**Problem to work on:** The string "Viewport" appears in some lines of the entries that follow; copy each such line.

**Data listing:**
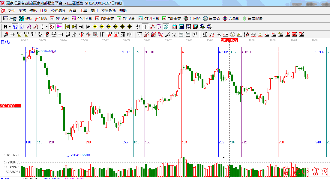Toggle the crosshair cursor tool
The image size is (330, 179).
145,27
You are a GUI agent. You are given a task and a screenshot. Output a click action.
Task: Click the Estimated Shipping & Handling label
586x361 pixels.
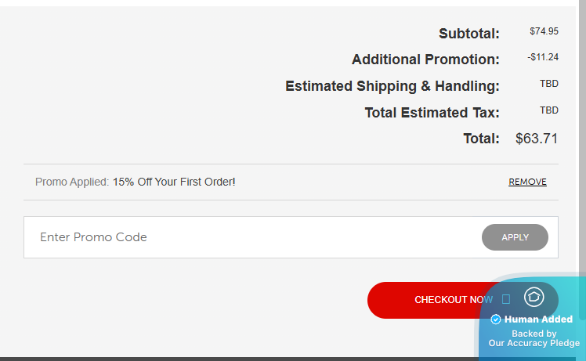(x=392, y=86)
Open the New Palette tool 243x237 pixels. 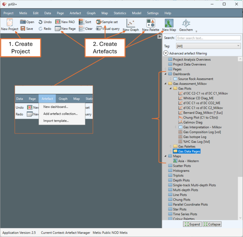point(150,23)

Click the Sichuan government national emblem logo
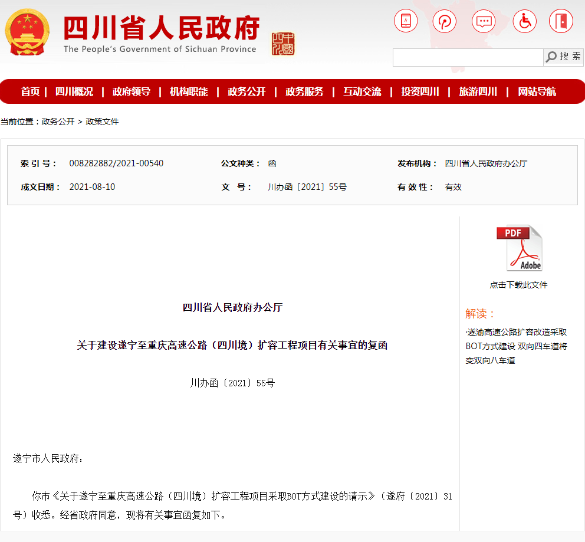27,32
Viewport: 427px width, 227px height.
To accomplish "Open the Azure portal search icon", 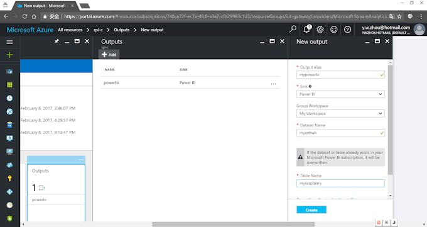I will pos(293,29).
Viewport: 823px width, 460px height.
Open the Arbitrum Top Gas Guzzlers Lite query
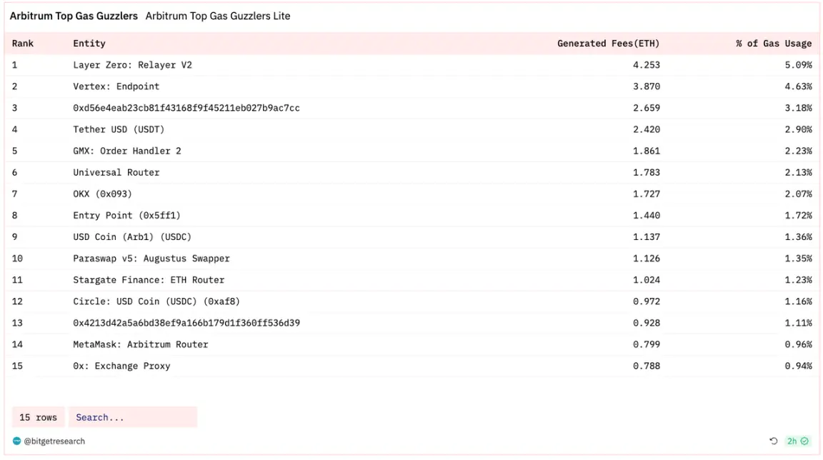click(x=218, y=16)
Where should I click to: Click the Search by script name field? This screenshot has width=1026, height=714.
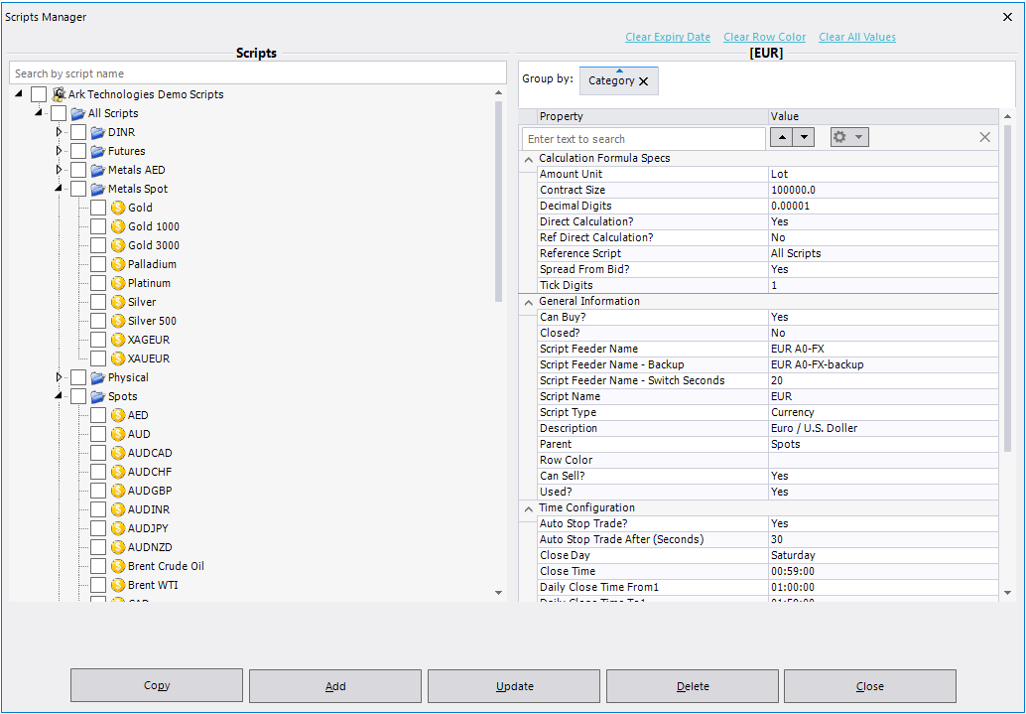(257, 71)

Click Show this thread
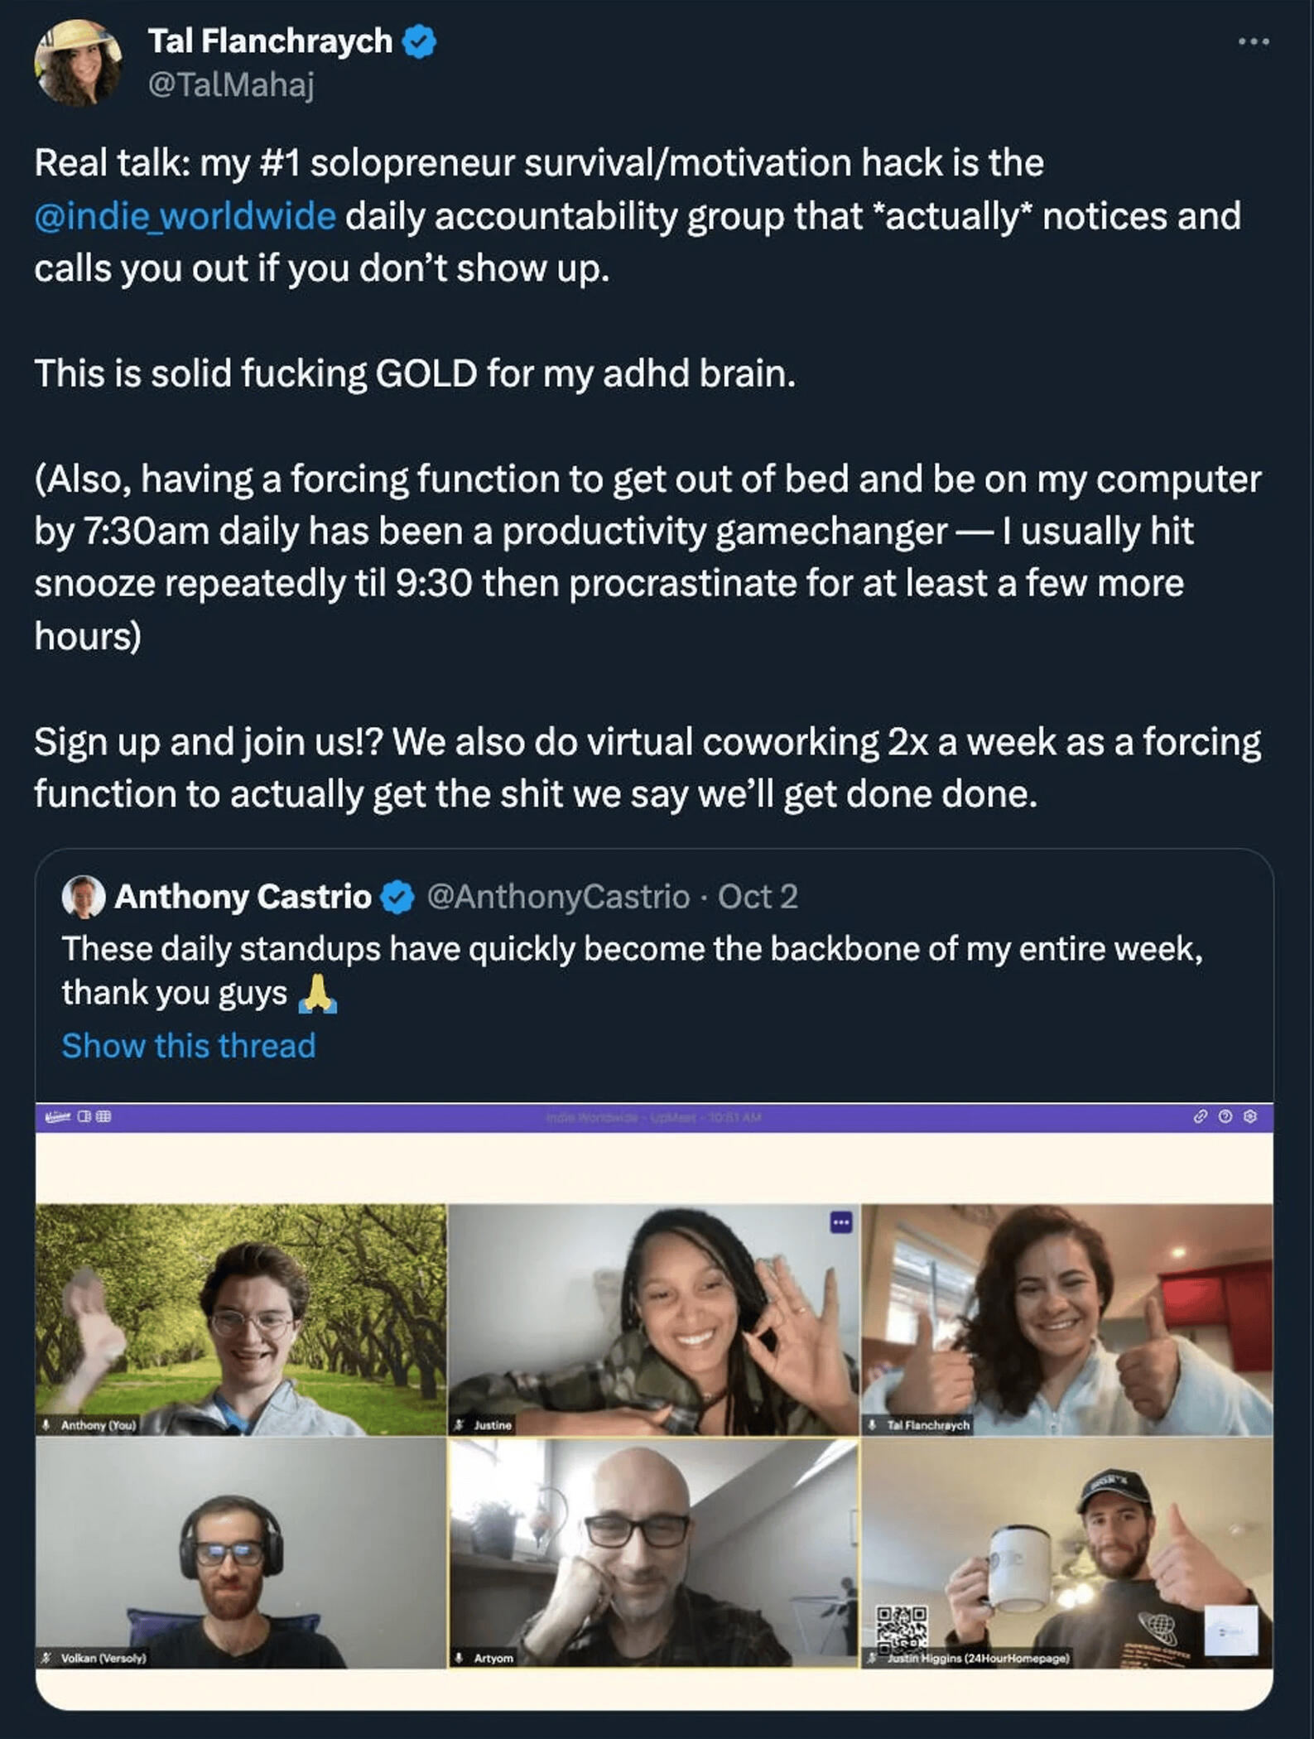186,1046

**Exercise output:**
Viewport: 427px width, 227px height.
Viewport: 823px width, 460px height.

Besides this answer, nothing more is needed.